**Задание 1**: Выведите полностью отрывок о спектакле «Водевиль», ничего в нём не меняя.

**Исходный отрывок**:
------------------------------

Новая постановка и название свое получила от репетиловской реплики: «Да, водевиль есть вещь!» Роль Репетилова скрепила между собой три классические шутки, перевела их из повествовательного жанра в театральный и указала общий стиль спектакля. Три анекдота, рассказанные светским болтуном.

Спектакль игрался в разных вариантах — в книге «Театр одного актера» описано нечто более или менее постоянное, то есть три акта, три разные смешные истории, разыгрываемые одним актером с помощью «слуги просцениума». Варьировалось в спектакле как раз участие Репетилова. Иногда его краткой репликой Яхонтов открывал представление.

Он выходил из-за занавеса, достойно и неспешно, одетый в серую накидку с пелериной и с цилиндром в руке. Декларативно бросал в зал: «Да! водевиль есть вещь, а прочее все гиль» — и, склонив набок голову, с улыбкой радушного хозяина, обыкновенным голосом добавлял: «из монолога Репетилова». Потом скрывался за занавесом, после чего начиналось представление. В финале перед закрытым занавесом появлялись двое — застенчивый слуга и Яхонтов с цилиндром в руке. «Куда теперь направить путь?..» — произносилось скорее даже не Репетиловым, а актером, продержавшим внимание зала более двух часов фейерверком тонких и умных шуток. «А дело уж идет к рассвету… (чуть ли не тоном пророка, а далее — с безразличием) — поди, сажай меня в карету, (и, наконец, с усталой, несколько барственной изнеженностью) — вези куда-нибудь». В таком виде монолог Репетилова и его место в спектакле описывает С. Стебаков, постоянный и внимательный зритель яхонтовских работ. А режиссер Л. Варпаховский запомнил «Водевиль», начинавшийся сразу с появления хмельного Репетилова, его падения, потом реплики «Тьфу, оплошал» — и целиком сыгранного монолога.

------------------------------

**Предоставленные записи**:
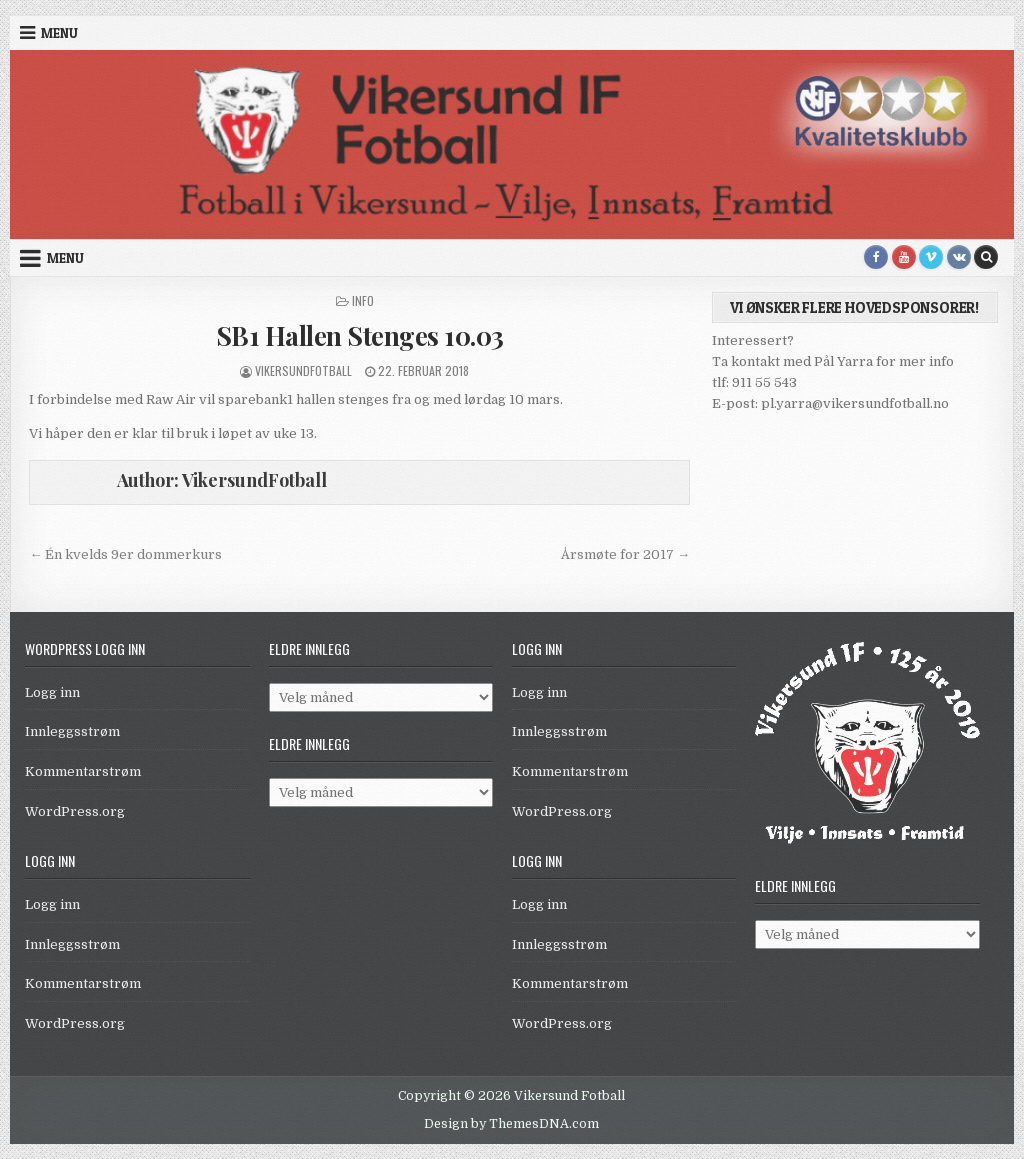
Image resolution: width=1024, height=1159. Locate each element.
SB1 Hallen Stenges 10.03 (360, 335)
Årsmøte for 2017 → (625, 554)
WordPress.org (75, 811)
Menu (59, 33)
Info (363, 300)
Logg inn (52, 692)
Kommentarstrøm (83, 771)
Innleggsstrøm (72, 731)
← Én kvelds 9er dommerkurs (125, 554)
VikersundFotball (303, 370)
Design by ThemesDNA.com (511, 1124)
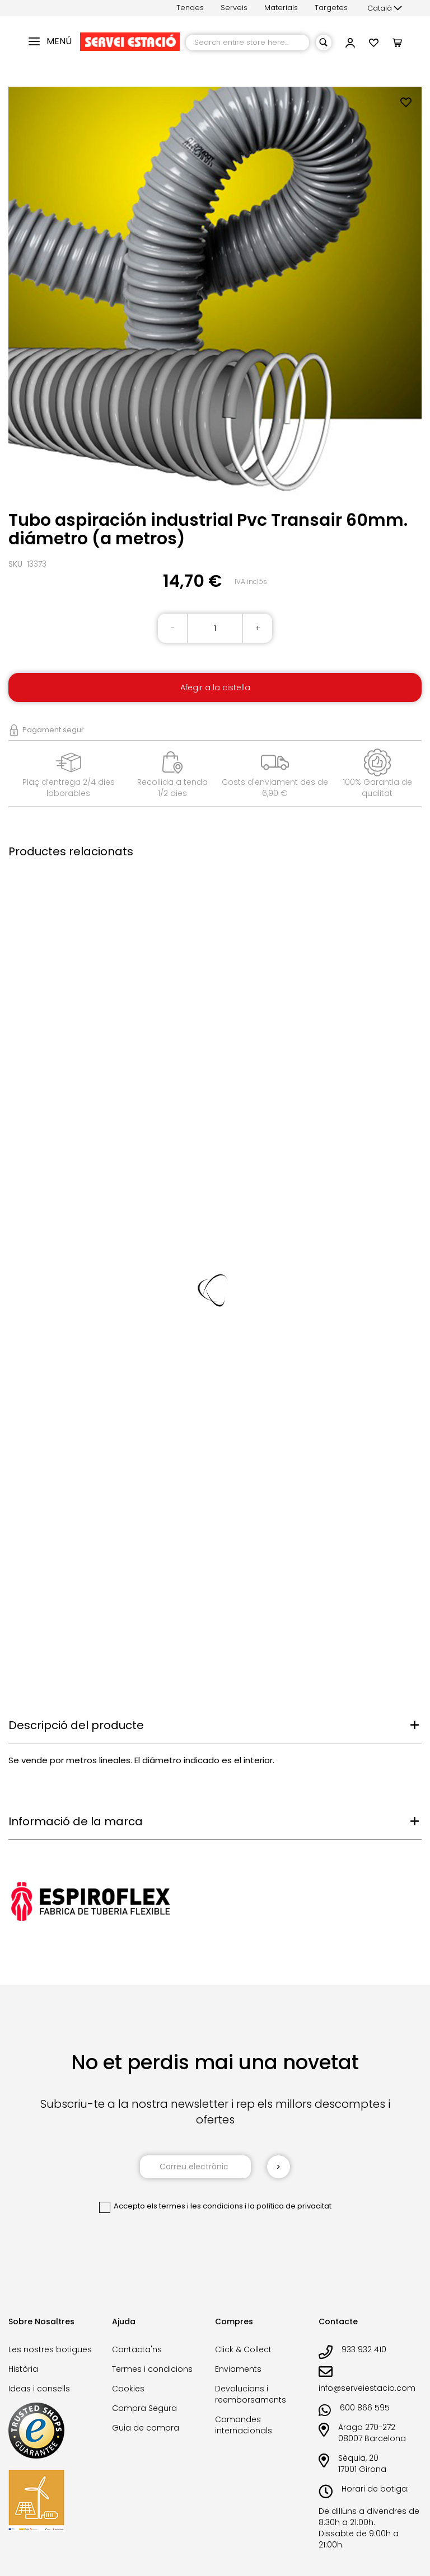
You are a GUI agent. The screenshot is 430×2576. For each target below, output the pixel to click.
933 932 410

------------------------------

**Задание 2**: Пересчитайте записи, начиная со строки с «Årsmøte for 2017 → (625, 554)» и заканчивая строкой с «Design by ThemesDNA.com (511, 1124)» включительно. Приведите эти строки целиком, вместе с текстом перед координатами, но каждую координату в ответах умножьте на 1,75 и округлите до целого (половины в большую сторону). Остальные строки не выводите.

**Ответ 1**:
Новая постановка и название свое получила от репетиловской реплики: «Да, водевиль есть вещь!» Роль Репетилова скрепила между собой три классические шутки, перевела их из повествовательного жанра в театральный и указала общий стиль спектакля. Три анекдота, рассказанные светским болтуном.

Спектакль игрался в разных вариантах — в книге «Театр одного актера» описано нечто более или менее постоянное, то есть три акта, три разные смешные истории, разыгрываемые одним актером с помощью «слуги просцениума». Варьировалось в спектакле как раз участие Репетилова. Иногда его краткой репликой Яхонтов открывал представление.

Он выходил из-за занавеса, достойно и неспешно, одетый в серую накидку с пелериной и с цилиндром в руке. Декларативно бросал в зал: «Да! водевиль есть вещь, а прочее все гиль» — и, склонив набок голову, с улыбкой радушного хозяина, обыкновенным голосом добавлял: «из монолога Репетилова». Потом скрывался за занавесом, после чего начиналось представление. В финале перед закрытым занавесом появлялись двое — застенчивый слуга и Яхонтов с цилиндром в руке. «Куда теперь направить путь?..» — произносилось скорее даже не Репетиловым, а актером, продержавшим внимание зала более двух часов фейерверком тонких и умных шуток. «А дело уж идет к рассвету… (чуть ли не тоном пророка, а далее — с безразличием) — поди, сажай меня в карету, (и, наконец, с усталой, несколько барственной изнеженностью) — вези куда-нибудь». В таком виде монолог Репетилова и его место в спектакле описывает С. Стебаков, постоянный и внимательный зритель яхонтовских работ. А режиссер Л. Варпаховский запомнил «Водевиль», начинавшийся сразу с появления хмельного Репетилова, его падения, потом реплики «Тьфу, оплошал» — и целиком сыгранного монолога.

**Ответ 2**:
Årsmøte for 2017 → (1094, 970)
WordPress.org (131, 1419)
Menu (103, 58)
Info (635, 525)
Logg inn (91, 1211)
Kommentarstrøm (145, 1349)
Innleggsstrøm (126, 1279)
← Én kvelds 9er dommerkurs (219, 970)
VikersundFotball (530, 648)
Design by ThemesDNA.com (894, 1967)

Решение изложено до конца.